Uses a separate filler rod, as in Oxy-Acetylene welding. Capable of welding

very thin metals. About the best process for Aluminium, Stainless steel, and

other exotic stuff.

Resistance welding: includes spot welding: Uses the heat generated by

electricity flowing through work to melt and fuse. i.e.- put an electrode on

either side of 2 overlapped sheets of steel, turn on power. Metal in between

heats up, and melts together. An old favorite for assembling car bodies.

Plasma Cutters: Not a welder, but related. A high voltage arc is used to

superheat and ionize a stream of air to the "plasma" state. The stream of

plasma makes a rapid, clean, narrow cut with minimal heating of the work

piece.

After-reading activity

Answer the following questions:

1. What is the main difference between soldering and brazing?

2. What is used by welders to prevent oxidation?

3. What makes soldering advantageous before welding?

4. What welding processes are suitable for welding thin/thick metal plates?
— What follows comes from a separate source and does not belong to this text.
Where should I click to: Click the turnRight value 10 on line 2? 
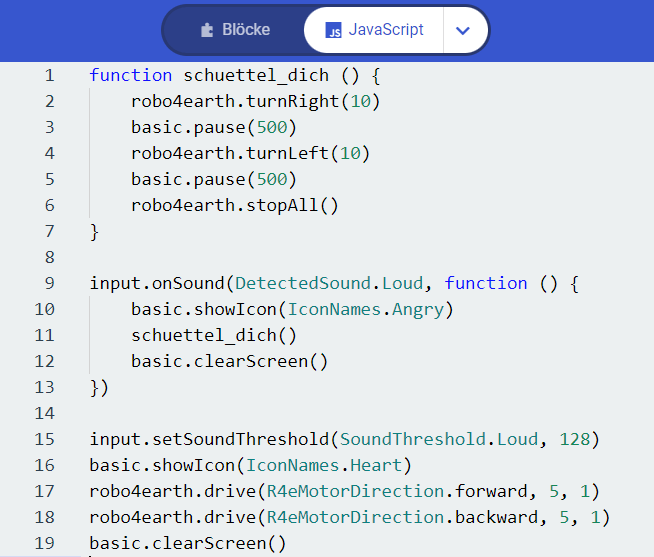coord(360,101)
5. What makes plasma cutting better than gas cutting?

Vocabulary

coalescence       соединение, слипание; сращение

filler material   присадочный материал

molten pool       ванна расплавленного металла, сварочная ванна

gas flame         газовое пламя

solid-phase       твёрдая фаза

ultrasonic        ультразвуковой

friction          трение

furnace        печь

diffusion      1) рассеивание

               2) диффузия

high-current   сильноточный

low-voltage    низковольтный, низкого напряжения

discharge      разряд

arc column     столб дуги

direct current (dc) постоянный ток

alternating current переменный ток

layer            слой; пласт; ряд

molten-metal   капля жидкого металла

droplet

flux           флюс

inert atmosphere инертная среда

annulus        тех. узкое кольцо (зазор и т. п.)

torch          сварочная горелка (для автоматической сварки –головка)
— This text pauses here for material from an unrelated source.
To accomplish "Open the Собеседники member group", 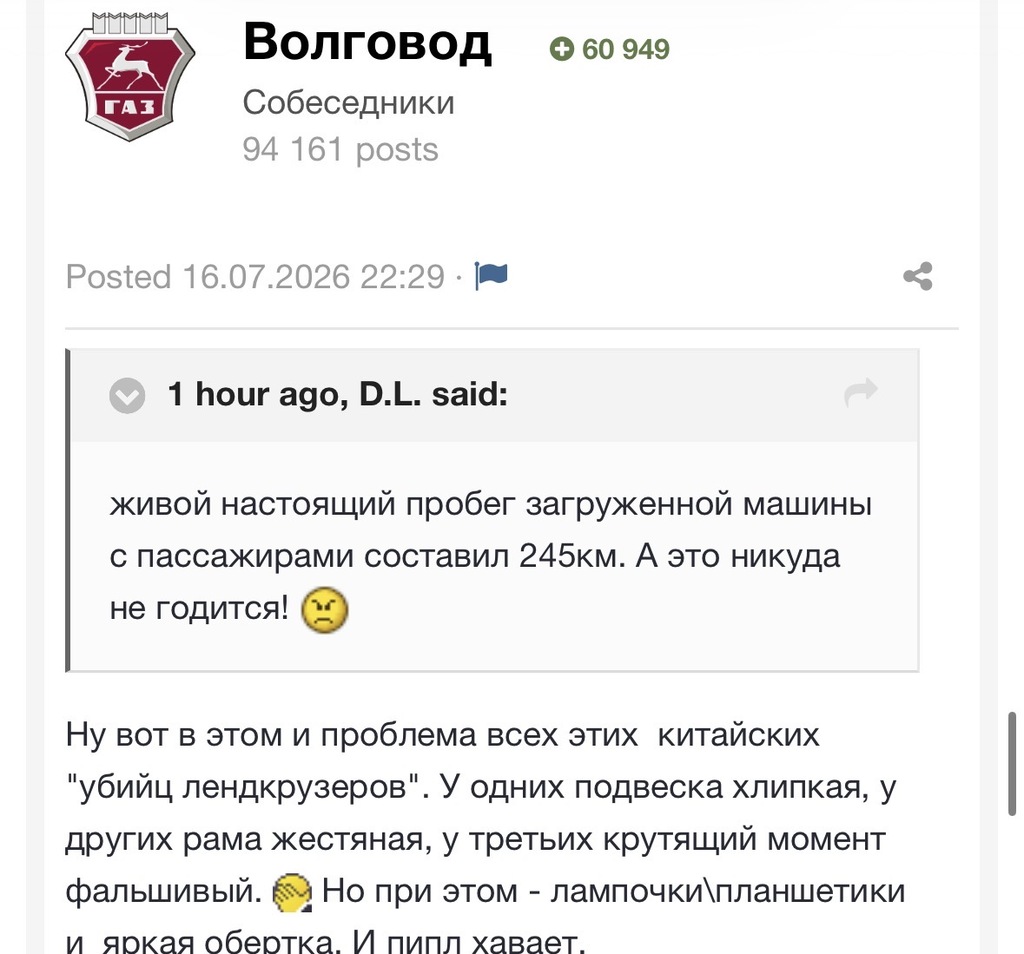I will [x=348, y=103].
base metal     основной металл

grain          зерно

precipitation  осаждение

residual stress остаточное напряжение

Find the English equivalents for the following words and word combinations:

источник тепла, расплавленный металл, необходимый размер, сварной

шов, не нагретый металл, механические свойства, максимум

температуры, защищать   поверхности, быстрое охлаждение,

осуществлять контроль, препятствовать окислению, вступать в

химическую реакцию, термообработка, бомбардировка электронами,

зона термического [теплового] воздействия, общая потребляемая

энергия

***

Понятие о пайке. Виды пайки

1. Read the following Text:

Soldering

1. Soldering is employed when liquid tight joints are required. 2. They have comparatively low mechanical strength. 3. The tensile strength of a soldered seam may be from 3 to 10 kg per sq. cm. 4. The tensile strength of brazed joints is much higher (form 31 to 44 kg per sq. cm). 5. Metals may be soldered by means of a hand type soldering iron, a blowtorch and other methods. 6. Soldering iron may be plain, gas or electric. 7. Metals may be dipped in molten solder. 8. Sometimes the brazing and soldering of metals may use mechanized and automatic equipment. 9. Mechanized and automatic brazing methods include resistance brazing, arc brazing and others. 10. The selection of a mechanized brazing method should be based on the type of filler metal, weak material, size, of joined components.